Sucht man den oder die Spinner im Duden, so informiert das Standardnachschlagwerk der deutschen Sprache, ein Spinner sei, wer wegen seines absonderlichen, skurrilen, spleenigen Verhaltens auffällt und deswegen als Außenseiter betrachtet wird. Nebeninformation zum Gebrauch: umgangssprachlich, abwertend.
Abwertend war die Äußerung; man kann geteilter Meinung sein, ob dies einer dem Amt des Bundespräsidenten angemessenen sprachlichen Ebene entspricht.
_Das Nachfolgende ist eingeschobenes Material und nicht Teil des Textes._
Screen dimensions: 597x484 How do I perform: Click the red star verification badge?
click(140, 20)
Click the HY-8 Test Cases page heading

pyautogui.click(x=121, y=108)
Staatsrechtler Joachim Wieland, der Prozessbevollmächtigte von Joachim Gauck, führte aus: „Ich glaube, der Bundespräsident darf polemisch sein, wenn die Personen oder Parteien, mit denen er sich auseinandersetzt, auch polemisch sind.“
Dass auch politisch brisante Äußerungen umfasst sind von der Repräsentations- und Integrationsfunktion, ist begrüßenswert. Die Beurteilung hätte gegenteilig ausfallen müssen, wenn Gauck in seinen Äußerungen ausdrücklich auf die NPD abgestellt hätte und die Wortwahl nicht als reiner Sammelbegriff für Rechtsradikale zu deuten und verstehen gewesen wäre. Reißerische Überschriften und Meldungen der Presse zu den gestrigen Urteilen rücken durch ihre teils unvollständige und unsaubere Wiedergabe der verfassungsgerichtlichen Differenzierungen in die Nähe plakativen Sensationsjournalismus, wenn es beispielsweise heißt, der Bundespräsident sei keinesfalls zur politischen Neutralität verpflichtet. Vielmehr ist die Freiheit und Bedeutung des Amtes des Bundespräsidenten in den Grenzen parteipolitischer Neutralität gestärkt worden.